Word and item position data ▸

+===+

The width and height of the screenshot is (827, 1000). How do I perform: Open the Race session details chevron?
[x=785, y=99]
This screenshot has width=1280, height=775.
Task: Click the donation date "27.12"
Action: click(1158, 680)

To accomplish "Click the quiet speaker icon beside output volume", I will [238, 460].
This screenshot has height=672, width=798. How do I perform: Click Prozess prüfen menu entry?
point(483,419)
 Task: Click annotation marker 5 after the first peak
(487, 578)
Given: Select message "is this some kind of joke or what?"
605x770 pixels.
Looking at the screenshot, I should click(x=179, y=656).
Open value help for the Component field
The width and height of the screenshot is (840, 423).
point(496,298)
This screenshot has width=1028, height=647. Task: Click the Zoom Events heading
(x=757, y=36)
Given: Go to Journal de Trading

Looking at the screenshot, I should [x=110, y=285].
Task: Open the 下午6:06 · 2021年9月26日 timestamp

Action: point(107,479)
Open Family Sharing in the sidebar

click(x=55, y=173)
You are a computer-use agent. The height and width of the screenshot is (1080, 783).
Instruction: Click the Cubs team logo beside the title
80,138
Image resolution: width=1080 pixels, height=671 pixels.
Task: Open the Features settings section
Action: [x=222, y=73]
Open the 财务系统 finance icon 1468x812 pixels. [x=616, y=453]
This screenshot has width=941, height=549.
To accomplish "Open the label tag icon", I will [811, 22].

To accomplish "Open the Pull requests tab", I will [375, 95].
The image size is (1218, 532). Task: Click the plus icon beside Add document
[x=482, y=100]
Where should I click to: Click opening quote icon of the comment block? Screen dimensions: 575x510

+===+

OBJECTIVE ▸
Give back every line of the listing above, word for word and unchanged.

OUTPUT OF THE TASK ▸
The width and height of the screenshot is (827, 1000). How do I perform: Open the Race session details chevron?
[x=785, y=99]
This screenshot has width=1280, height=775.
Task: Click the donation date "27.12"
Action: click(1158, 680)

To accomplish "Click the quiet speaker icon beside output volume", I will [238, 460].
This screenshot has height=672, width=798. How do I perform: Click Prozess prüfen menu entry?
point(483,419)
 Task: Click annotation marker 5 after the first peak
(487, 578)
Given: Select message "is this some kind of joke or what?"
605x770 pixels.
Looking at the screenshot, I should click(x=179, y=656).
Open value help for the Component field
The width and height of the screenshot is (840, 423).
point(496,298)
This screenshot has width=1028, height=647. Task: Click the Zoom Events heading
(x=757, y=36)
Given: Go to Journal de Trading

Looking at the screenshot, I should [x=110, y=285].
Task: Open the 下午6:06 · 2021年9月26日 timestamp

Action: point(107,479)
Open Family Sharing in the sidebar

click(x=55, y=173)
You are a computer-use agent. The height and width of the screenshot is (1080, 783).
Instruction: Click the Cubs team logo beside the title
80,138
Image resolution: width=1080 pixels, height=671 pixels.
Task: Open the Features settings section
Action: [x=222, y=73]
Open the 财务系统 finance icon 1468x812 pixels. [x=616, y=453]
This screenshot has width=941, height=549.
To accomplish "Open the label tag icon", I will [811, 22].

To accomplish "Open the Pull requests tab", I will [375, 95].
The image size is (1218, 532). Task: Click the plus icon beside Add document
[x=482, y=100]
Where should I click to: Click opening quote icon of the comment block? Screen dimensions: 575x510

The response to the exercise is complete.